Een derde verzoek om de toepassing van de 30%-regeling kan ook mogelijk zijn als de twee voorafgaande verzoeken zijn toegewezen maar op andere perioden zien.
Een vrouw heeft samen met haar eerste Nederlandse werkgever op 24 maart 2017 voor het eerst verzocht om toepassing van de 30%-regeling. In 2018 gaat de werkneemster werken voor een andere werkgever en verzoekt om voortzetting van de 30%-regeling. In februari 2019 dienen de werkneemster en haar werkgever een nieuw verzoek tot toepassing van de 30%-regeling in. Het gaat daarbij om de periode vanaf 1 maart 2019 tot en met 29 februari 2020. De Belastingdienst wijst dit derde verzoek echter af. Volgens hof Amsterdam is dat terecht. Zie NTFR 2023/440 en ‘Geef voor 30%-regeling juiste datum van verblijf in NL aan’ voor meer informatie over deze zaak. De vrouw en de werkgever gaan in cassatie tegen de hofuitspraak. Advocaat-generaal (A-G) Pauwels adviseert de Hoge Raad het cassatieberoep gegrond te verklaren.

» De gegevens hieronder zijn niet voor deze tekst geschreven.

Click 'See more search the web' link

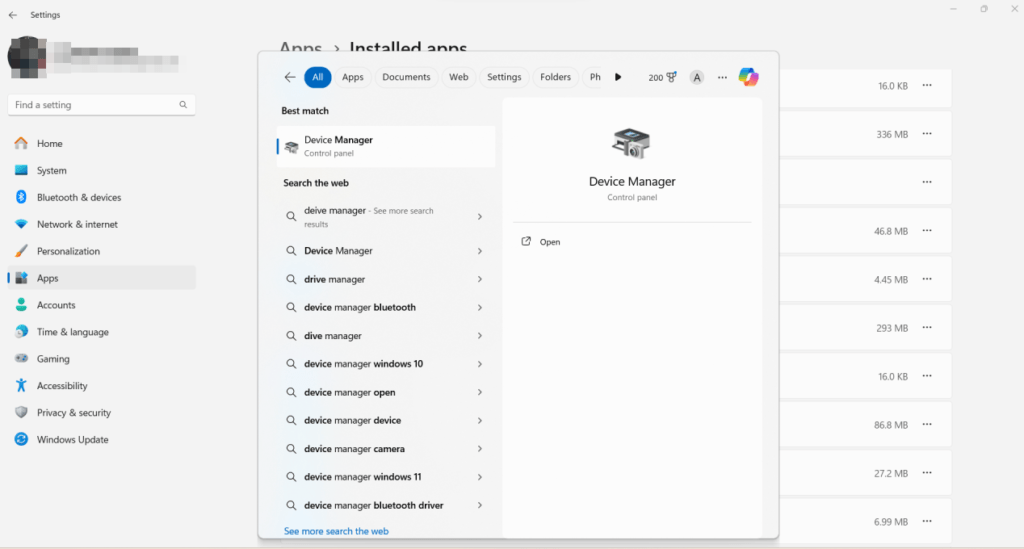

Meer dan één keer om 30%-regeling te verzoeken
Hij redeneert dat de vrouw nog steeds kwalificeert als een ingekomen werknemer. Bij een wisseling van werkgever is niet van belang of de nieuwe werkgever de werknemer vanuit het buitenland heeft geworven, maar of de vorige werkgever dat heeft gedaan. Men kan dus meer dan één keer een verzoek om toepassing van de 30%-regeling indienen. Aan honorering van het derde verzoek staat de formele rechtskracht van de eerdere beschikkingen niet in de weg. Deze toewijzende beschikkingen zien immers op een andere periode. In de eerste twee verzoeken is evenmin verzocht om een langere looptijd dan waarvoor die beschikkingen zijn afgegeven. Er is daarom geen aanleiding om aan de formele rechtskracht van die beschikkingen een ruimere reikwijdte te geven. Bovendien hoeven de werknemer en werkgever geen nieuwe feiten en omstandigheden aan te dragen. De eerdere verzoeken zijn namelijk niet afgewezen.